Analysis of Hydroxylated Metabolites of PCBs (OH-PCBs) and Other
Chlorinated Phenolic Compounds in Whole Blood from Canadian Inuit.
Environmental
Health Perspectives 108:611-616.
When
PCBs enter the human body, many are converted by enzymatic processes
to derivative compounds, or "metabolites," called hydroxylated
PCBs (OH-PCBs). OH-PCBs can be significantly more powerful biologically
than the original PCB from which they are derived.
Courtney
et al. compared blood levels of PCBs and OH-PCBs, in Inuit
living in the Canadian arctic (Nunavik, Quebec) with blood sampled
in the general Canadian population living in the south of the country.
Their
work is of high interest because of:
- the
known transport of persistent organic pollutants, including PCBs
into arctic ecosystems (OSF chapter 7);
- the
Inuit diet, which often contains significant proportions of fat-laden
meat from seals, whales, polar bears and other species near the
top of the food chain and thus often burdened with high levels
of bioaccumulative contaminants; and
- the
potency of certain PCBs and related compounds in interfering with
thyroid and retinoid hormone systems.
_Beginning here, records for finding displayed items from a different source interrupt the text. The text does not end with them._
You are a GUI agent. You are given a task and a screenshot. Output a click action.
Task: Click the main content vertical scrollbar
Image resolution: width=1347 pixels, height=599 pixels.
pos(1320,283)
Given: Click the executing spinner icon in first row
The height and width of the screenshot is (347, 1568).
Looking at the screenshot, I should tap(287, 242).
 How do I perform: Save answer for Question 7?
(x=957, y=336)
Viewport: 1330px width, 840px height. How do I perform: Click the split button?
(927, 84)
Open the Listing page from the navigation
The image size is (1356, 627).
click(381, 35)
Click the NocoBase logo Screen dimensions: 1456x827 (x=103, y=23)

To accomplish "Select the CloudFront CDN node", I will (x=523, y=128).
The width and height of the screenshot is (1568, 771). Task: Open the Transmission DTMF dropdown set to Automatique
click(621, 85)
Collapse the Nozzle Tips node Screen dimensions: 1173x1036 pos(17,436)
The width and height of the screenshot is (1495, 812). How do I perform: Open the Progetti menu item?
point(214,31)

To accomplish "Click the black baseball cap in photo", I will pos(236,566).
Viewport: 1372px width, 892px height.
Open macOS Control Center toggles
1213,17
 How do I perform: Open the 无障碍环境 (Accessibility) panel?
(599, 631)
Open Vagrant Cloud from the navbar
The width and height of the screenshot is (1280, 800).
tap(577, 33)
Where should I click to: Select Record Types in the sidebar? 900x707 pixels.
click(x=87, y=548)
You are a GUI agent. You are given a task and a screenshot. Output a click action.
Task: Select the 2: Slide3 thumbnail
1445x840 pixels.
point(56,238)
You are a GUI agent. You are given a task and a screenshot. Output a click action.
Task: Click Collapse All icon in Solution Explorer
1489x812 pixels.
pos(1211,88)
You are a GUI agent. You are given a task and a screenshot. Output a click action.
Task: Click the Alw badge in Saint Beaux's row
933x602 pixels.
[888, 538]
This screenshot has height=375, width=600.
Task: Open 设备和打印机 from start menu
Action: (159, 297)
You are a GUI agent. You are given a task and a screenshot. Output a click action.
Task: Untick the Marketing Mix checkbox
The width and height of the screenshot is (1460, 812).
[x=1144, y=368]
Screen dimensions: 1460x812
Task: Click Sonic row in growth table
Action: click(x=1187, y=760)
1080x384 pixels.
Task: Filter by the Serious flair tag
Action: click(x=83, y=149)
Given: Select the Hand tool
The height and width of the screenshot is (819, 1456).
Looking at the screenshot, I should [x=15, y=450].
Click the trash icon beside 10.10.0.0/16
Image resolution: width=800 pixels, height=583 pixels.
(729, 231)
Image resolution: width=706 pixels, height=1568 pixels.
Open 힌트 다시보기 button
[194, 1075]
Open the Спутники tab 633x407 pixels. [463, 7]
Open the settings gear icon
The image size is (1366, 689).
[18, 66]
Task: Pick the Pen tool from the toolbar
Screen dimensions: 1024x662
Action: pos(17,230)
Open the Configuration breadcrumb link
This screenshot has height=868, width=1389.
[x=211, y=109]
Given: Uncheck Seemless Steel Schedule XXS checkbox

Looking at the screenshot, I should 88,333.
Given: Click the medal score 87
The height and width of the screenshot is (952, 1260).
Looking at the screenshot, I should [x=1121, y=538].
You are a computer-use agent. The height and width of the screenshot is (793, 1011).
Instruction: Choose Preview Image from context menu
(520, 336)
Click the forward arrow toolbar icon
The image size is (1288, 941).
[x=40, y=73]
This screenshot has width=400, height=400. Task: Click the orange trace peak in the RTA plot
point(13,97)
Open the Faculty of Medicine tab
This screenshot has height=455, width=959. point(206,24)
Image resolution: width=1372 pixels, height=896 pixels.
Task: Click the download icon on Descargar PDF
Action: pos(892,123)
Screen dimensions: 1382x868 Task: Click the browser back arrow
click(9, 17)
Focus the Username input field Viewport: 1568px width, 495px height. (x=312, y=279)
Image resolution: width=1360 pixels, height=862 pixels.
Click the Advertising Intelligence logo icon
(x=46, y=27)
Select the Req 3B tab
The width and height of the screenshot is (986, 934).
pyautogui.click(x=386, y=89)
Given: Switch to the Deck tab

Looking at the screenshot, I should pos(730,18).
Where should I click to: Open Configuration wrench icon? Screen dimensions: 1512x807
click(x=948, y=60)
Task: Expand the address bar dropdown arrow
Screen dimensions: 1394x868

Some of these contaminants
are more powerful than even thyroxin, the natural thyroid prohormon,
at binding with thyroid hormone transport proteins.
They
found that arctic living Inuit carried blood levels of contaminants
ranged widely among individuals but that the arctic people's PCB
and OH-PCB concentrations overall were up to 70x greater
than the pooled sample from the southern part of Canada. This pattern
did not hold for all compounds measured. "The geometric mean
PCB [pentachlorophenol] concentration in the Inuit samples was 2.02
ng/g, approximately 3 times lower than in the southern Quebec pooled
sample."
"Women
had lower mean concentrations of all phenolic compounds quantitated
than men. The generally lower levels in women may result from the
loss of OH-PCBs and PCBs through lactation because both have been
identified in milk (36-38). Both OH-PCBs and PCBs were significantly
correlated with age (r = 0.68 and 0.78, respectively; p < 0.05).
The increase of both PCB and OH-PCB concentrations with age may
be due to the increased exposure with age (elders' preference for
traditional foods), a slow excretion rate of PCBs that prevents
steady state from being achieved, or both."